Hereinafter, with reference to the attached drawings, various embodiments of the present invention will be described in detail so that those skilled in the art can easily implement the present invention. The invention may be implemented in many different forms and is not limited to the embodiments described herein.

In order to clearly explain the present invention, parts that are not relevant to the description are omitted, and identical or similar components are assigned the same reference numerals throughout the specification.

In addition, the size and thickness of each component shown in the drawings are arbitrarily shown for convenience of explanation, so the present invention is not necessarily limited to what is shown. In the drawing, the thickness is enlarged to clearly express various layers and areas. And in the drawings, for convenience of explanation, the thicknesses of some layers and regions are exaggerated.

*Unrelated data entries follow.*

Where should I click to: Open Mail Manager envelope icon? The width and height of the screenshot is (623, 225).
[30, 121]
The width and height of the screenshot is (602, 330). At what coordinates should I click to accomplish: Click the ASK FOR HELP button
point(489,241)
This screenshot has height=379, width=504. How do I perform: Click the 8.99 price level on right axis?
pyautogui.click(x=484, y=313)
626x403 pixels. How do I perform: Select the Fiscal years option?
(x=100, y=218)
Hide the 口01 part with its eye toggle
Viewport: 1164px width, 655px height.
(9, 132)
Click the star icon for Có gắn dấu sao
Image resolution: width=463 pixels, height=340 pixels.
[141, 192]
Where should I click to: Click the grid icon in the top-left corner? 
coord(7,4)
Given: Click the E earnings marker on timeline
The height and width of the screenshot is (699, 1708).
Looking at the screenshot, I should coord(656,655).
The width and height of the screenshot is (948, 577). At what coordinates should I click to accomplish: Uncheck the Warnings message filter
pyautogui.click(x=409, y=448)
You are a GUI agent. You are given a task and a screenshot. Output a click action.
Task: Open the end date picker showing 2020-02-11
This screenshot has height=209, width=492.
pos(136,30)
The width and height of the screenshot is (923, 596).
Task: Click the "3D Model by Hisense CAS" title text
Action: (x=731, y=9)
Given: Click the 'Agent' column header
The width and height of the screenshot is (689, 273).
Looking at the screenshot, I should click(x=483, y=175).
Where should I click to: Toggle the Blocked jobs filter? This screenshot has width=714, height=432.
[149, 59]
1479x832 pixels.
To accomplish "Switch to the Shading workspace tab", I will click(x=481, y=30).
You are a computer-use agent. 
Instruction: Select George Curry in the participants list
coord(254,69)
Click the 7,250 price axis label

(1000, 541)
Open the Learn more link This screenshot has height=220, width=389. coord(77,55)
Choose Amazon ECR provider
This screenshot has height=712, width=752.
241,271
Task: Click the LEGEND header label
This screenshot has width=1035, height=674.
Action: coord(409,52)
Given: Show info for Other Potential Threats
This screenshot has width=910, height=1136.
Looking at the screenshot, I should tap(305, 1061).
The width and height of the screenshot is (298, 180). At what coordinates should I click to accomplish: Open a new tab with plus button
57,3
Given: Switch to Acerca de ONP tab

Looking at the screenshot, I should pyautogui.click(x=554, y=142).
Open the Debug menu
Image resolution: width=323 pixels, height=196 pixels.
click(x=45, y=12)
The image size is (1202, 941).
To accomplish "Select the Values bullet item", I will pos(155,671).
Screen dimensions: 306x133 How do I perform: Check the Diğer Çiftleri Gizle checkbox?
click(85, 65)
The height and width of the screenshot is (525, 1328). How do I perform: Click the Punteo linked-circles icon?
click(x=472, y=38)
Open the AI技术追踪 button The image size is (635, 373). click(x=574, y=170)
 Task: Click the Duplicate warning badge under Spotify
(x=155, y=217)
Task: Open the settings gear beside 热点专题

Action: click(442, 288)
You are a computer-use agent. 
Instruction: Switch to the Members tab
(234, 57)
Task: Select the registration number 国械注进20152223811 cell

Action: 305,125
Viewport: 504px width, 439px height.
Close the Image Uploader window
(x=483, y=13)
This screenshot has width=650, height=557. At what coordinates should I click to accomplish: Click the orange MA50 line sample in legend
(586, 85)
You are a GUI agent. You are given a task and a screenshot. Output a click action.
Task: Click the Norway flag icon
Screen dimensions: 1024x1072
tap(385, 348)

Additionally, when a part of a layer, membrane, region, plate, etc. is said to be “on” or “on” another part, this includes not only cases where it is “directly above” another part, but also cases where there is another part in between. . Conversely, when a part is said to be “right on top” of another part, it means that there is no other part in between. In addition, being “on” or “on” a standard part means being located above or below the standard part, and it necessarily means being “on” or “on” the direction opposite to gravity. no.

In addition, throughout the specification, when a part is said to "include" a certain component, this means that it may further include other components rather than excluding other components, unless specifically stated to the contrary.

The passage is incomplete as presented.